>> start

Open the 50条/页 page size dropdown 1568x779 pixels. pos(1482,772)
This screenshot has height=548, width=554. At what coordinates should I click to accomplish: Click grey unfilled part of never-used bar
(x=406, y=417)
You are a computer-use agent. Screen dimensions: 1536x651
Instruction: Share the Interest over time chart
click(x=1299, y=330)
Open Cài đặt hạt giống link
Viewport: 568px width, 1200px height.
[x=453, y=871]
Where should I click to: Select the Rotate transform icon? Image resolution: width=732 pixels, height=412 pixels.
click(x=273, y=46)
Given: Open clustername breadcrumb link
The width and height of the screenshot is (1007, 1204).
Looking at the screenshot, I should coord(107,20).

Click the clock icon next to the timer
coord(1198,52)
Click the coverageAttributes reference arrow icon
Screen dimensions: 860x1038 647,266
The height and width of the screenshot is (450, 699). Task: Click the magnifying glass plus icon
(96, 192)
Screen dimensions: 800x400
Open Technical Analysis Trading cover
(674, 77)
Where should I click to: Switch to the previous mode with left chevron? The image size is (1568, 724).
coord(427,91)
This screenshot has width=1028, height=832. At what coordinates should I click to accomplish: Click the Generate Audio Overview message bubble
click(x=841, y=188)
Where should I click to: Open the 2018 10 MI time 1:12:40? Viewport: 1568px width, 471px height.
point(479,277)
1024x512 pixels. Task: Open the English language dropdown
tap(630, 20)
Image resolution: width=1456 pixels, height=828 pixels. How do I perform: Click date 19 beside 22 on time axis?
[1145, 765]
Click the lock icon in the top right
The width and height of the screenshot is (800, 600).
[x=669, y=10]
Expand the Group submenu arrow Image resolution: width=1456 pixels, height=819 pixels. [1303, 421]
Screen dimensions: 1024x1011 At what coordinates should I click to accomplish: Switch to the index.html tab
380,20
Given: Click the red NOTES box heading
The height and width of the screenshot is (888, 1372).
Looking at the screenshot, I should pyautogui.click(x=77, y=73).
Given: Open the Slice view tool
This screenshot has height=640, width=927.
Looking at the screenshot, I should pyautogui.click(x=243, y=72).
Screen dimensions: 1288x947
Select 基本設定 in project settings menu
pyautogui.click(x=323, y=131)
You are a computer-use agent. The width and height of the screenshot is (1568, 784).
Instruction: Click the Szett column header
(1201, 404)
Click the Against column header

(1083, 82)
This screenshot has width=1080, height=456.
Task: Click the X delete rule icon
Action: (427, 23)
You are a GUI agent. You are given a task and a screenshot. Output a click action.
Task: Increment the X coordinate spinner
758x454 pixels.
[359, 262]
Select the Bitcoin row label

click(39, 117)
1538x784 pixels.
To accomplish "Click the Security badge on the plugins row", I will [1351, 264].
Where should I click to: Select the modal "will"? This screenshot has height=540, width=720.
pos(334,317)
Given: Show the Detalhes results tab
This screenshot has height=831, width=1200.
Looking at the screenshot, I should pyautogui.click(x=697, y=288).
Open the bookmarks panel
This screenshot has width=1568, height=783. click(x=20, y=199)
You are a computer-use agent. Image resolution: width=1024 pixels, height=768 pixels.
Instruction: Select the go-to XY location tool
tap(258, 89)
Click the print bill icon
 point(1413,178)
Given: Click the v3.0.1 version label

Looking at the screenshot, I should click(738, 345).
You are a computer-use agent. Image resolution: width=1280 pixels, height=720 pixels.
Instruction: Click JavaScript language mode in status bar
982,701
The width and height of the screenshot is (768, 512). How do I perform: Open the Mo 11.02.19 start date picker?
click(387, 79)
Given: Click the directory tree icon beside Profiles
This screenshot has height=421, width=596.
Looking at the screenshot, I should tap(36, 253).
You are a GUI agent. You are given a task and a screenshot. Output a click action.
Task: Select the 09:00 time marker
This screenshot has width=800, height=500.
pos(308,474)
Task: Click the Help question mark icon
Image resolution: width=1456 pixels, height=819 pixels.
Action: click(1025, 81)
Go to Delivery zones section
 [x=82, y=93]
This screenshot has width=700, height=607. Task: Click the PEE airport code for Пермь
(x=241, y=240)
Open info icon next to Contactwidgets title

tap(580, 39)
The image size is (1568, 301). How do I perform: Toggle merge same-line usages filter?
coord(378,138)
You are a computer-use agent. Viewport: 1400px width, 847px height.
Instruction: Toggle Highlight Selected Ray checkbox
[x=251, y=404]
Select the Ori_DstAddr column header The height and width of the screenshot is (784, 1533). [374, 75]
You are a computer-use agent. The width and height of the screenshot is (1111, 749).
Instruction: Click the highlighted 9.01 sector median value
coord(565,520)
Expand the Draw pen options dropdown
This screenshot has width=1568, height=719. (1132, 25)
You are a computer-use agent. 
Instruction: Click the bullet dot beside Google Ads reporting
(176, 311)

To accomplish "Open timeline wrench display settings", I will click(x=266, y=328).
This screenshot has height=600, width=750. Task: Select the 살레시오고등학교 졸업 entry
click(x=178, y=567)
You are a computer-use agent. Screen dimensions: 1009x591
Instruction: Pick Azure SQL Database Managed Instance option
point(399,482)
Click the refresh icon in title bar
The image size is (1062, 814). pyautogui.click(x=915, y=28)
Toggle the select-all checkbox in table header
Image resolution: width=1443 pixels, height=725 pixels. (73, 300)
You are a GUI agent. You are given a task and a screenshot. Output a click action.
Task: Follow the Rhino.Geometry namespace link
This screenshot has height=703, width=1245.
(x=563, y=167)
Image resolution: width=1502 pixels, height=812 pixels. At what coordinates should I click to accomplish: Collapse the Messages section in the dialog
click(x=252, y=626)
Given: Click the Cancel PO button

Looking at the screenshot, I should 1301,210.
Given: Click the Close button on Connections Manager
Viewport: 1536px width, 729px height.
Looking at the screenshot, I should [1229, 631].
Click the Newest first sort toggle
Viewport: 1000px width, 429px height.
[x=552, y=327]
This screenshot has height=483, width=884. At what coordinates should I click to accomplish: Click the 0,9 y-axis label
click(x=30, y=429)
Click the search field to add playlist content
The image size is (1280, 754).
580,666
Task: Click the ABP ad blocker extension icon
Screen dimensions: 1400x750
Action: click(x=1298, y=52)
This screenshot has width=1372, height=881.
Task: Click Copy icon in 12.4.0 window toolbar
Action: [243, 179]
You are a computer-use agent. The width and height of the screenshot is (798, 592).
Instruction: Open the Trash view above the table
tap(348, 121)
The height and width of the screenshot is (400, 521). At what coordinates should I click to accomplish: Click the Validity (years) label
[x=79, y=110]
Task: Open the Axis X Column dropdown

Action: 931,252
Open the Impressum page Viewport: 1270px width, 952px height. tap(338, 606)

>> end

#### [PROBLEM TO WORK ON]
Rewrite every line of the records above as a numbered list, leaving out the blank lines.

#### [RESPONSE FOR THIS EXERCISE]
1. Open the 50条/页 page size dropdown 1568x779 pixels. pos(1482,772)
2. This screenshot has height=548, width=554. At what coordinates should I click to accomplish: Click grey unfilled part of never-used bar
3. (x=406, y=417)
4. You are a computer-use agent. Screen dimensions: 1536x651
5. Instruction: Share the Interest over time chart
6. click(x=1299, y=330)
7. Open Cài đặt hạt giống link
8. Viewport: 568px width, 1200px height.
9. [x=453, y=871]
10. Where should I click to: Select the Rotate transform icon? Image resolution: width=732 pixels, height=412 pixels.
11. click(x=273, y=46)
12. Given: Open clustername breadcrumb link
13. The width and height of the screenshot is (1007, 1204).
14. Looking at the screenshot, I should coord(107,20).
15. Click the clock icon next to the timer
16. coord(1198,52)
17. Click the coverageAttributes reference arrow icon
18. Screen dimensions: 860x1038 647,266
19. The height and width of the screenshot is (450, 699). Task: Click the magnifying glass plus icon
20. (96, 192)
21. Screen dimensions: 800x400
22. Open Technical Analysis Trading cover
23. (674, 77)
24. Where should I click to: Switch to the previous mode with left chevron? The image size is (1568, 724).
25. coord(427,91)
26. This screenshot has width=1028, height=832. At what coordinates should I click to accomplish: Click the Generate Audio Overview message bubble
27. click(x=841, y=188)
28. Where should I click to: Open the 2018 10 MI time 1:12:40? Viewport: 1568px width, 471px height.
29. point(479,277)
30. 1024x512 pixels. Task: Open the English language dropdown
31. tap(630, 20)
32. Image resolution: width=1456 pixels, height=828 pixels. How do I perform: Click date 19 beside 22 on time axis?
33. [1145, 765]
34. Click the lock icon in the top right
35. The width and height of the screenshot is (800, 600).
36. [x=669, y=10]
37. Expand the Group submenu arrow Image resolution: width=1456 pixels, height=819 pixels. [1303, 421]
38. Screen dimensions: 1024x1011 At what coordinates should I click to accomplish: Switch to the index.html tab
39. 380,20
40. Given: Click the red NOTES box heading
41. The height and width of the screenshot is (888, 1372).
42. Looking at the screenshot, I should pyautogui.click(x=77, y=73).
43. Given: Open the Slice view tool
44. This screenshot has height=640, width=927.
45. Looking at the screenshot, I should pyautogui.click(x=243, y=72).
46. Screen dimensions: 1288x947
47. Select 基本設定 in project settings menu
48. pyautogui.click(x=323, y=131)
49. You are a computer-use agent. The width and height of the screenshot is (1568, 784).
50. Instruction: Click the Szett column header
51. (1201, 404)
52. Click the Against column header
53. (1083, 82)
54. This screenshot has width=1080, height=456.
55. Task: Click the X delete rule icon
56. Action: (427, 23)
57. You are a GUI agent. You are given a task and a screenshot. Output a click action.
58. Task: Increment the X coordinate spinner
59. 758x454 pixels.
60. [359, 262]
61. Select the Bitcoin row label
62. click(39, 117)
63. 1538x784 pixels.
64. To accomplish "Click the Security badge on the plugins row", I will [1351, 264].
65. Where should I click to: Select the modal "will"? This screenshot has height=540, width=720.
66. pos(334,317)
67. Given: Show the Detalhes results tab
68. This screenshot has height=831, width=1200.
69. Looking at the screenshot, I should pyautogui.click(x=697, y=288).
70. Open the bookmarks panel
71. This screenshot has width=1568, height=783. click(x=20, y=199)
72. You are a computer-use agent. Image resolution: width=1024 pixels, height=768 pixels.
73. Instruction: Select the go-to XY location tool
74. tap(258, 89)
75. Click the print bill icon
76.  point(1413,178)
77. Given: Click the v3.0.1 version label
78. Looking at the screenshot, I should click(738, 345).
79. You are a computer-use agent. Image resolution: width=1280 pixels, height=720 pixels.
80. Instruction: Click JavaScript language mode in status bar
81. 982,701
82. The width and height of the screenshot is (768, 512). How do I perform: Open the Mo 11.02.19 start date picker?
83. click(387, 79)
84. Given: Click the directory tree icon beside Profiles
85. This screenshot has height=421, width=596.
86. Looking at the screenshot, I should tap(36, 253).
87. You are a GUI agent. You are given a task and a screenshot. Output a click action.
88. Task: Select the 09:00 time marker
89. This screenshot has width=800, height=500.
90. pos(308,474)
91. Task: Click the Help question mark icon
92. Image resolution: width=1456 pixels, height=819 pixels.
93. Action: click(1025, 81)
94. Go to Delivery zones section
95.  [x=82, y=93]
96. This screenshot has width=700, height=607. Task: Click the PEE airport code for Пермь
97. (x=241, y=240)
98. Open info icon next to Contactwidgets title
99. tap(580, 39)
100. The image size is (1568, 301). How do I perform: Toggle merge same-line usages filter?
101. coord(378,138)
102. You are a computer-use agent. Viewport: 1400px width, 847px height.
103. Instruction: Toggle Highlight Selected Ray checkbox
104. [x=251, y=404]
105. Select the Ori_DstAddr column header The height and width of the screenshot is (784, 1533). [374, 75]
106. You are a computer-use agent. The width and height of the screenshot is (1111, 749).
107. Instruction: Click the highlighted 9.01 sector median value
108. coord(565,520)
109. Expand the Draw pen options dropdown
110. This screenshot has width=1568, height=719. (1132, 25)
111. You are a computer-use agent. 
112. Instruction: Click the bullet dot beside Google Ads reporting
113. (176, 311)
114. To accomplish "Open timeline wrench display settings", I will click(x=266, y=328).
115. This screenshot has height=600, width=750. Task: Select the 살레시오고등학교 졸업 entry
116. click(x=178, y=567)
117. You are a computer-use agent. Screen dimensions: 1009x591
118. Instruction: Pick Azure SQL Database Managed Instance option
119. point(399,482)
120. Click the refresh icon in title bar
121. The image size is (1062, 814). pyautogui.click(x=915, y=28)
122. Toggle the select-all checkbox in table header
123. Image resolution: width=1443 pixels, height=725 pixels. (73, 300)
124. You are a GUI agent. You are given a task and a screenshot. Output a click action.
125. Task: Follow the Rhino.Geometry namespace link
126. This screenshot has height=703, width=1245.
127. (x=563, y=167)
128. Image resolution: width=1502 pixels, height=812 pixels. At what coordinates should I click to accomplish: Collapse the Messages section in the dialog
129. click(x=252, y=626)
130. Given: Click the Cancel PO button
131. Looking at the screenshot, I should 1301,210.
132. Given: Click the Close button on Connections Manager
133. Viewport: 1536px width, 729px height.
134. Looking at the screenshot, I should [1229, 631].
135. Click the Newest first sort toggle
136. Viewport: 1000px width, 429px height.
137. [x=552, y=327]
138. This screenshot has height=483, width=884. At what coordinates should I click to accomplish: Click the 0,9 y-axis label
139. click(x=30, y=429)
140. Click the search field to add playlist content
141. The image size is (1280, 754).
142. 580,666
143. Task: Click the ABP ad blocker extension icon
144. Screen dimensions: 1400x750
145. Action: click(x=1298, y=52)
146. This screenshot has width=1372, height=881.
147. Task: Click Copy icon in 12.4.0 window toolbar
148. Action: [243, 179]
149. You are a computer-use agent. The width and height of the screenshot is (798, 592).
150. Instruction: Open the Trash view above the table
151. tap(348, 121)
152. The height and width of the screenshot is (400, 521). At what coordinates should I click to accomplish: Click the Validity (years) label
153. [x=79, y=110]
154. Task: Open the Axis X Column dropdown
155. Action: 931,252
156. Open the Impressum page Viewport: 1270px width, 952px height. tap(338, 606)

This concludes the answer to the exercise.